The crocodile icefish or white-blooded fish (Channichthyidae) comprise a family of notothenioid fishes found in the cold waters around Antarctica and southern South America. Water temperatures remain relatively stable in the Southern Ocean, generally ranging from -1.8 to +2.0°C. Sixteen species of crocodile icefish are currently recognized.
Icefish blood is colorless because it lacks hemoglobin, the oxygen-binding protein in blood. Red blood cells are usually absent and if present are rare and defunct. Oxygen is dissolved in the plasma and transported throughout the body without the hemoglobin protein. The fish can live without hemoglobin because of their low metabolic rates and the high solubility of oxygen in water at the low temperatures of their environment (the solubility of a gas tends to increase as temperature decreases). However, the oxygen-carrying capacity of their blood is less than 10% that of their relatives with hemoglobin.

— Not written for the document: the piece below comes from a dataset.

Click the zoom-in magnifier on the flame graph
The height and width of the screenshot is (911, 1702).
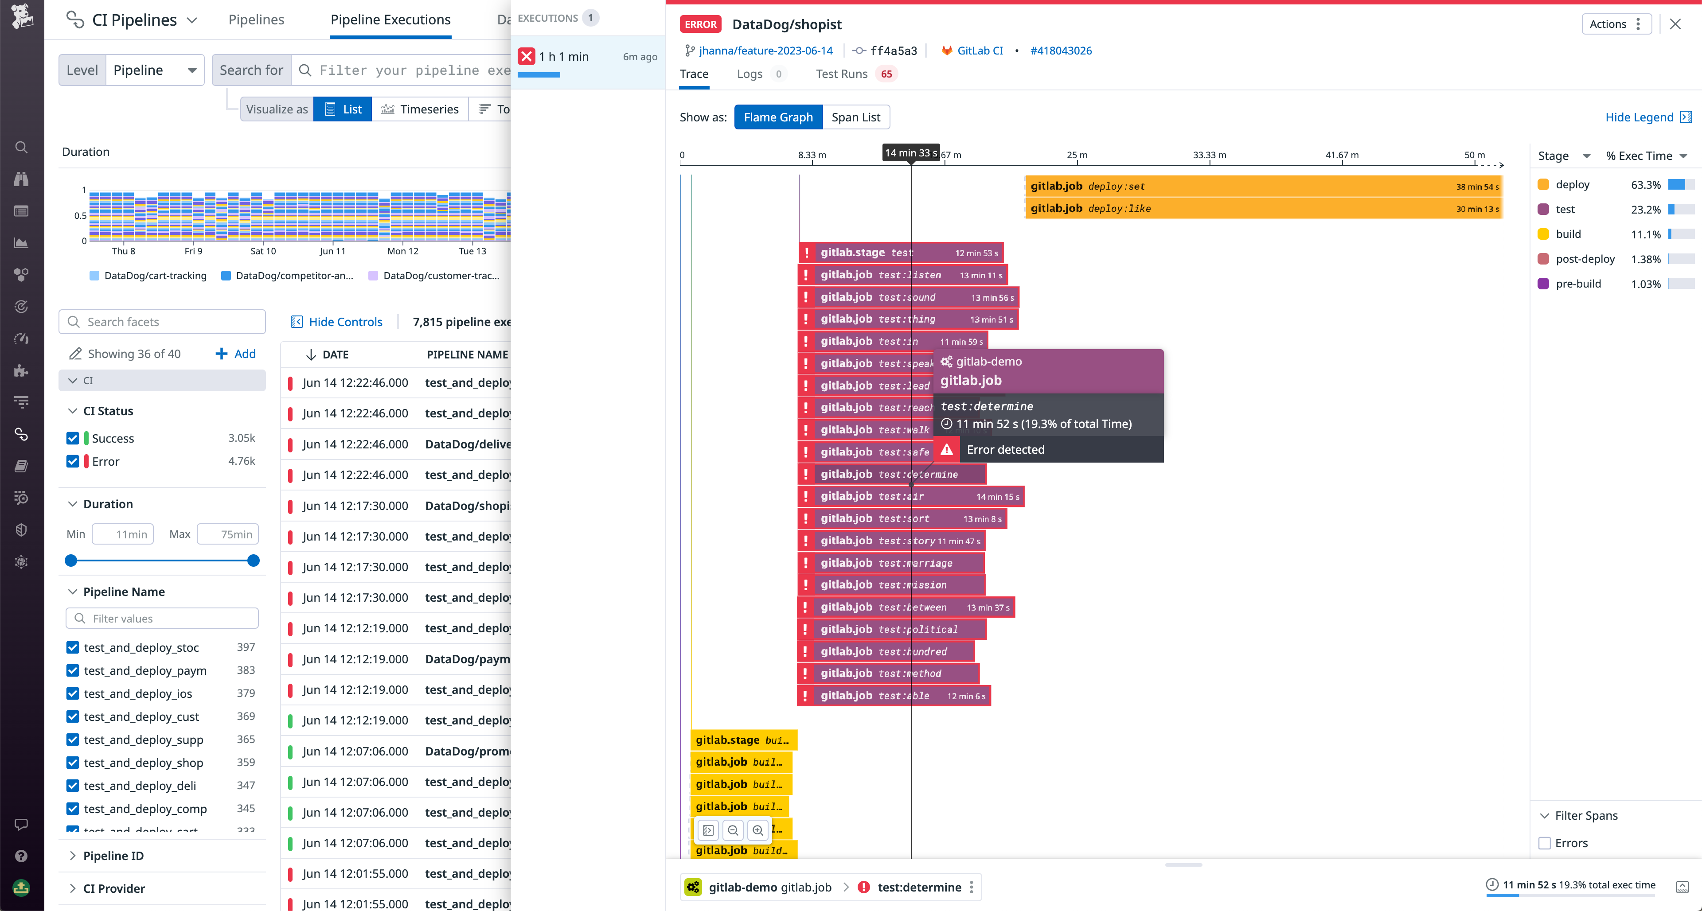(758, 830)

To compensate for the loss of hemoglobin, they have larger blood vessels (including capillaries), greater blood volumes (four times that of other fish), bigger hearts, and greater cardiac outputs (fivefold greater) compared to other fish. Their hearts lack coronary arteries and the ventricle muscles are very spongy, enabling them to absorb oxygen directly from the blood they pump. Their hearts, large blood vessels and low-viscosity (RBC free) blood are specialized to carry out very high flow rates at low pressures. This helps to reduce the problems caused by the lack of hemoglobin. In the past, their scaleless skin had been widely thought to help absorb oxygen. However, current analysis has shown that the amount of oxygen absorbed by the skin is much less than that absorbed through the gills. The little extra oxygen absorbed by the skin may play a part in supplementing the oxygen supply to the heart which receives venous blood from the skin and body before pumping it to the gills.